- Extracted entries
******
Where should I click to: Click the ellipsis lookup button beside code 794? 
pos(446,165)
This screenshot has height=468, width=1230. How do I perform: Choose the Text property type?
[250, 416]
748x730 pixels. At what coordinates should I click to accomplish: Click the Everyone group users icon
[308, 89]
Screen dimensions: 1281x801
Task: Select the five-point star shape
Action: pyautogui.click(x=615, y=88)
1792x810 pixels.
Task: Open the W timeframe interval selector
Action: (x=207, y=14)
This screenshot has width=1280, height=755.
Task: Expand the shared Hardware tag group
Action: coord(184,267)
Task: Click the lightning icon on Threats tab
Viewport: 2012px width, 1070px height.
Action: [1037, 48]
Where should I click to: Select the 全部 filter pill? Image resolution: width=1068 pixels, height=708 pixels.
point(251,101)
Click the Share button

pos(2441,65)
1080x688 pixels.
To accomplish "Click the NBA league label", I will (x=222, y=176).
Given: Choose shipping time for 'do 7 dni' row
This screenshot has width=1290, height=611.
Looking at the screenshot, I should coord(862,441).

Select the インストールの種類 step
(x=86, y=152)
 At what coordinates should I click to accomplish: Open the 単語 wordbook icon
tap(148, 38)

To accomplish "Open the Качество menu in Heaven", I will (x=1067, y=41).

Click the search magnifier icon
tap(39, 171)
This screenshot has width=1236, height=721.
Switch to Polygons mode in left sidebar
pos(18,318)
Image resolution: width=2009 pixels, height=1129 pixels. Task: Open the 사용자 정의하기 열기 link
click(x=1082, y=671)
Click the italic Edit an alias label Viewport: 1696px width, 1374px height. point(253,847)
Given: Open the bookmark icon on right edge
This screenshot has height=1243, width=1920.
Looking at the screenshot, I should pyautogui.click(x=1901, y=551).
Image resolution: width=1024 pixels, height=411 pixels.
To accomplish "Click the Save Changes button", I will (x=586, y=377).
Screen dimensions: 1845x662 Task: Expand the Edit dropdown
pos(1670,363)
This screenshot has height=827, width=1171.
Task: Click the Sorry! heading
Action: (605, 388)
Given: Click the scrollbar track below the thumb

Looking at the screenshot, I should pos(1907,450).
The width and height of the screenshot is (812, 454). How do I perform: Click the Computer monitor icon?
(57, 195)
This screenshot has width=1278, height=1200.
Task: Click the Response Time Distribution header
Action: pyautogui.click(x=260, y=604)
******
- Stated exercise
Copy every entry above word for word, from the first line to the last, without changing any text, number, or punctuation.

- Written answer
Where should I click to: Click the ellipsis lookup button beside code 794? 
pos(446,165)
This screenshot has height=468, width=1230. How do I perform: Choose the Text property type?
[250, 416]
748x730 pixels. At what coordinates should I click to accomplish: Click the Everyone group users icon
[308, 89]
Screen dimensions: 1281x801
Task: Select the five-point star shape
Action: pyautogui.click(x=615, y=88)
1792x810 pixels.
Task: Open the W timeframe interval selector
Action: (x=207, y=14)
This screenshot has width=1280, height=755.
Task: Expand the shared Hardware tag group
Action: coord(184,267)
Task: Click the lightning icon on Threats tab
Viewport: 2012px width, 1070px height.
Action: [1037, 48]
Where should I click to: Select the 全部 filter pill? Image resolution: width=1068 pixels, height=708 pixels.
point(251,101)
Click the Share button

pos(2441,65)
1080x688 pixels.
To accomplish "Click the NBA league label", I will (x=222, y=176).
Given: Choose shipping time for 'do 7 dni' row
This screenshot has width=1290, height=611.
Looking at the screenshot, I should coord(862,441).

Select the インストールの種類 step
(x=86, y=152)
 At what coordinates should I click to accomplish: Open the 単語 wordbook icon
tap(148, 38)

To accomplish "Open the Качество menu in Heaven", I will (x=1067, y=41).

Click the search magnifier icon
tap(39, 171)
This screenshot has width=1236, height=721.
Switch to Polygons mode in left sidebar
pos(18,318)
Image resolution: width=2009 pixels, height=1129 pixels. Task: Open the 사용자 정의하기 열기 link
click(x=1082, y=671)
Click the italic Edit an alias label Viewport: 1696px width, 1374px height. point(253,847)
Given: Open the bookmark icon on right edge
This screenshot has height=1243, width=1920.
Looking at the screenshot, I should pyautogui.click(x=1901, y=551).
Image resolution: width=1024 pixels, height=411 pixels.
To accomplish "Click the Save Changes button", I will (x=586, y=377).
Screen dimensions: 1845x662 Task: Expand the Edit dropdown
pos(1670,363)
This screenshot has height=827, width=1171.
Task: Click the Sorry! heading
Action: (605, 388)
Given: Click the scrollbar track below the thumb

Looking at the screenshot, I should pos(1907,450).
The width and height of the screenshot is (812, 454). How do I perform: Click the Computer monitor icon?
(57, 195)
This screenshot has width=1278, height=1200.
Task: Click the Response Time Distribution header
Action: pyautogui.click(x=260, y=604)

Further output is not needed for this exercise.